4.3. The Susceptibility to Infectious Salmon Anaemia Depends on Many Factors
The development of disease and mortality was very different in the two trials included in this study, despite viral kinetics suggesting that all exposed fish were infected at the first exposure. The trials were performed in two different locations, using fish from the same source, but of different year classes and reared in different locations. Hence, we were not surprised that disease outcome, as measured by cumulative mortality, was different. Practical experience in our research group from a large number of ISAV infection trials over the last three decades suggests that a number of different factors, some of which remain poorly understood, affect ISA disease outcome [personal observation, Knut Falk]. These factors are only in part described in the literature and include the genetic background of the fish [
51,
52]; the virus isolate [
2,
12,
53]; the route and dose of infection [
24,
54]; trial environmental factors such as water temperature, water quality, and experimental facility; factors associated with the upbringing of the fish from the larval stage; and the time of year. The two trials described here infected the fish with the same ISAV isolate administered by the same route and at similar water temperatures. The most obvious trial design differences were that the fish were from different year classes and reared in different locations, a six-fold difference in infective dose, the different experimental facilities, and that one trial was performed in salt and the other in fresh water. Note that previous trials with the Glesvaer/2/90 isolate have resulted in 100% mortality at the same infective dose as in the less severe experiment [
2] and in both salt and fresh water [
2,
12]. It is therefore tempting to speculate that other factors, perhaps associated with genetics or upbringing of the fish, have contributed to the observed difference in cumulative mortality. In conclusion, our observations underscore the need for better knowledge of factors contributing to the development of disease and death after ISAV infection.

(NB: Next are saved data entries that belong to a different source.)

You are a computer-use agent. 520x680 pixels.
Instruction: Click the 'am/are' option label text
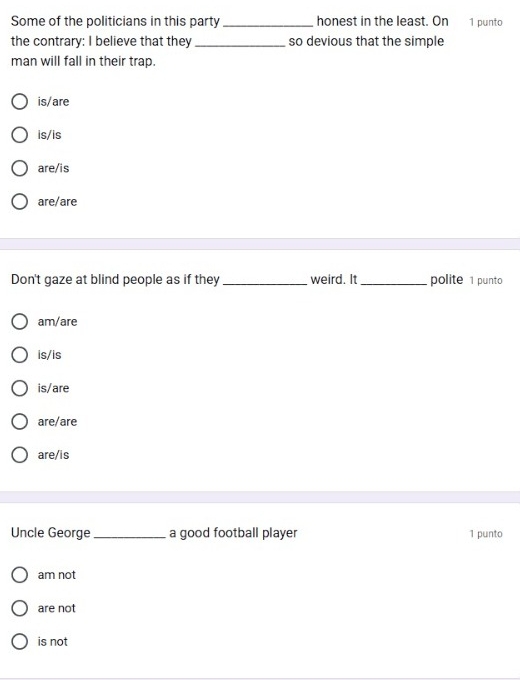point(57,322)
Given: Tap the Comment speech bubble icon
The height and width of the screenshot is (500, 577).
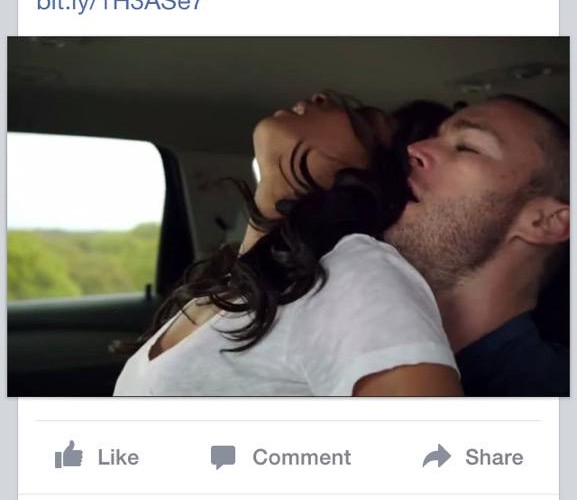Looking at the screenshot, I should (x=223, y=457).
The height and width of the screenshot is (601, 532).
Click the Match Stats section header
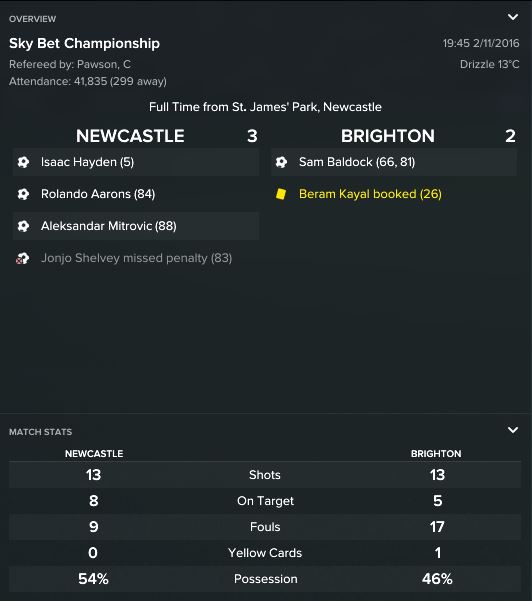(41, 432)
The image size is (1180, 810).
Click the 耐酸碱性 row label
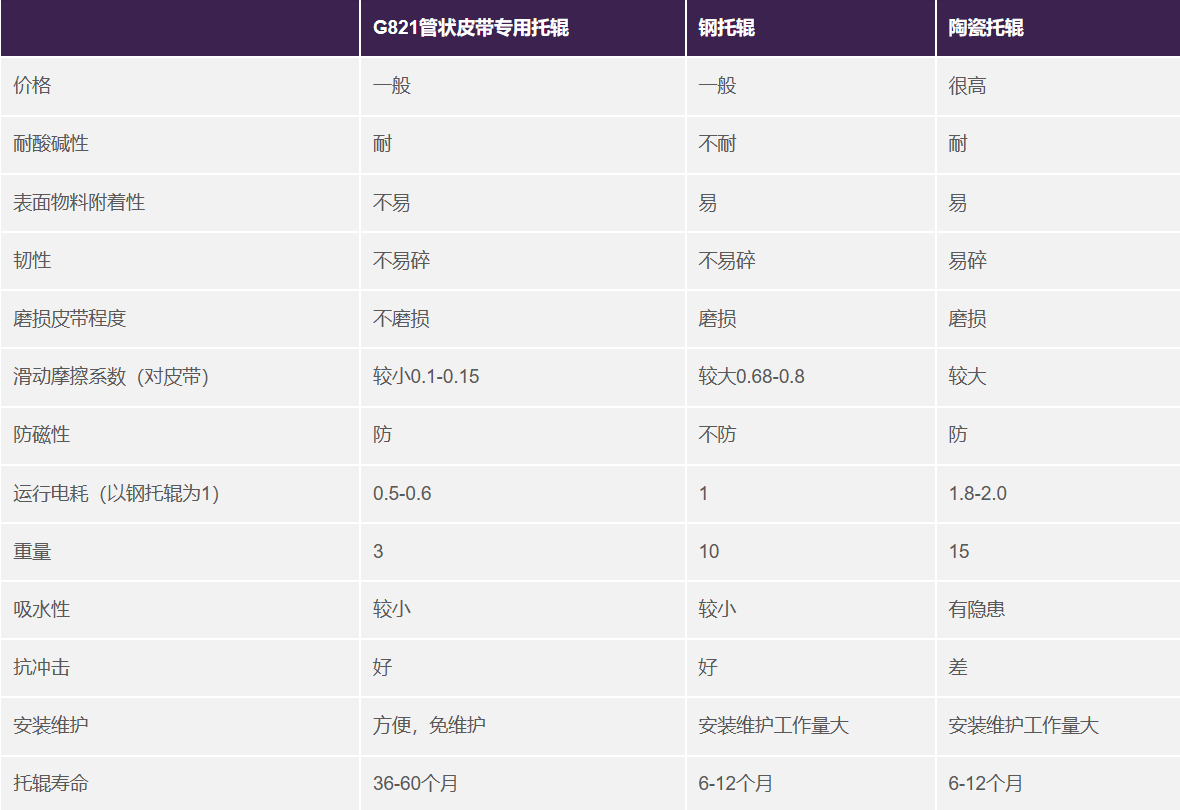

4.4. ISAV Binding to Erythrocyte Membranes
Erythrocyte membrane proteins appear to be well conserved across species, and the most prominent ISAV-binding protein band in Atlantic salmon erythrocyte membrane fractions resembled that of the human band 3 anion transporter [
55]. This band was observed at the level of the 80 kDa molecular marker. Note that the migration of heavily glycosylated proteins is strongly influenced by their charge, and molecular weights cannot be reliably estimated from migration patterns. In contrast to humans, where the most prominent PAS-staining band (PAS-1) is located below band 3, we detected strong PAS-staining at the same level as the band 3-like band. This is similar to previous observations in carp and trout [
27,
55]. Of two other clearly PAS-positive bands between the 50 and 60 kDa markers, only the upper one bound ISAV, most likely reflecting the presence of 4-
O-acetyled sialic acid [
9]. We also detected two lower ISAV-binding bands with no obvious associated PAS staining. Nevertheless, 4-
O-acetylated sialic acid remains the only known receptor for ISAV [
9], and de-acetylation by saponification obliterated all ISAV-binding to the membrane. We propose that the two lowest ISAV-binding bands most likely contain glycoproteins, but at levels below the detection limit of the glycoprotein staining assay. Teleost membrane glycoproteins are poorly characterised, and it is not known whether they oligomerise, but based on knowledge from human erythrocyte glycoproteins [
55], some of the ISAV-binding bands could represent different –meric states of the same glycoprotein.